I believe a guy won the Scottish Amateur and was runner up in the Amateur Championship a few years back playing cack handed.

Just another unorthodox way to grip the club, up to the OP to decide where to progress from here but it would be interesting to see what some teaching pro's take on it is.


----------



## Dougall360 (Jun 16, 2020)

Really appreciate all the feedback and comments. 
I think I could continue playing the way I'm playing and not changing anything however I would need to get really good myself. 
I think by taking a few weeks to get used to the conventional grip, I will find it easier to take action on advice that I get from my swing etc. 

Although there are people who play cack handed, I don't think there are enough that convince me its okay to not change anything. 

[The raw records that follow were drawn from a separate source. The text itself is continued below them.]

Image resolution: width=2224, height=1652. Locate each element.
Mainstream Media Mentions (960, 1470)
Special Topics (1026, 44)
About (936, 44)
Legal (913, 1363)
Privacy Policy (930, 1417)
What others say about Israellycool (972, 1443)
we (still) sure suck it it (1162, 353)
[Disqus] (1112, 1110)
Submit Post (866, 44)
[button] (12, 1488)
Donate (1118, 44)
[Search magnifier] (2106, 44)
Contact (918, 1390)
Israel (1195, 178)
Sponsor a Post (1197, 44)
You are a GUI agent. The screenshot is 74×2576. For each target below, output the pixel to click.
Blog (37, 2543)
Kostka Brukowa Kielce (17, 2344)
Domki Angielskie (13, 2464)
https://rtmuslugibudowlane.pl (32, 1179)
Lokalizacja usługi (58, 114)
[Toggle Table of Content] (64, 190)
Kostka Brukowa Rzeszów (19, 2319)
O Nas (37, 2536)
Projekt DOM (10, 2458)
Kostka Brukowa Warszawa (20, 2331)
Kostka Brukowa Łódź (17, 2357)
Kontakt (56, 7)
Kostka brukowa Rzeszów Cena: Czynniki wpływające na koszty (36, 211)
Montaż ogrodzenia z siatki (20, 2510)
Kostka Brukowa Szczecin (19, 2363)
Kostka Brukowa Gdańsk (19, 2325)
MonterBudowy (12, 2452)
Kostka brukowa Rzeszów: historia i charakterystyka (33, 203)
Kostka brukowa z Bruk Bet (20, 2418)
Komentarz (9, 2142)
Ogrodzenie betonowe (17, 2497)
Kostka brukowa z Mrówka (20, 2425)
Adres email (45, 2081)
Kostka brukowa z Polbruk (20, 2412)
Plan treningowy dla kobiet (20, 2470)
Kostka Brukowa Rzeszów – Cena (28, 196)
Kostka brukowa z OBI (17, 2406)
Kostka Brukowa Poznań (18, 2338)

A tricky one but I guess all golfers need to make adjustments in their game at some point if they want to improve.


----------



## Orikoru (Jun 16, 2020)

Have you ever tried playing left-handed?


----------



## Wellens89 (Apr 11, 2021)

I play cross handed myself as a regular grip just feels too unnatural. Problems regarding loft will go with practice as I had the same issue but now hit a straight 290+yd drive. I find that standing behind the ball, then walking into the shot to set up and taking 10% out of swing speed has worked wonders. If you have only played twice in a year before now then you are still at the beginning and you should keep practicing. It'll come. Don't switch.


----------



## AliMc (Apr 12, 2021)

One of our Assistant Pro's at Dunbar (fully pga qualified) plays cack handed, played off +4 as an amateur, his father was also a Pro and told him just to stick with it if that was what he was comfortable with


----------



## jim8flog (Apr 13, 2021)

I hope Dougall has made a decision by now.


----------



## wooly654 (Dec 29, 2021)

I have always played cack handed but one thing I cannot do is use a driver. The slice is just unplayable. I have tried the normal grip but I cannot get the same distance
Any cack handed players got any advise to try and correct the slice or should I swap the grip and try and get better with that.
I have no issues playing with irons cack handed.


----------



## Ethan (Dec 29, 2021)

Dougall360 said:



			Hi there

I love the game of golf and used to play about twice a year. Within the past year though I've been playing every week and I'm loving it. I want to take my game to the next level.
I don't know why but when I stated playing, I gripped the club cross handed (cack handed). This now feels comfortable to me as it's something I'm used to.
Do you think I should change the way I grip the club in order to help my game? I hit the ball as well as the people that I play with but it's not consistent. I struggle to drive the ball well also but I feel this is down to my technique rather than my grip.
Any advice would be welcome
		
Click to expand...

Have you considered keeping your hands where they are but changing the direction the club face points?


----------



## HomerJSimpson (Dec 29, 2021)

wooly654 said:



			I have always played cack handed but one thing I cannot do is use a driver. The slice is just unplayable. I have tried the normal grip but I cannot get the same distance
Any cack handed players got any advise to try and correct the slice or should I swap the grip and try and get better with that.
I have no issues playing with irons cack handed.
		
Click to expand...

Simple if somewhat boring answer is talk to a PGA pro. They should be able to correct the grip to something more conventional and definitely fix the face to path relationship with your driver to sort the slice out.


----------



## jim8flog (Dec 29, 2021)

Ethan said:



			Have you considered keeping your hands where they are but changing the direction the club face points?
		
Click to expand...

 See date of thread and the OP has only posted 8 times since joining.


----------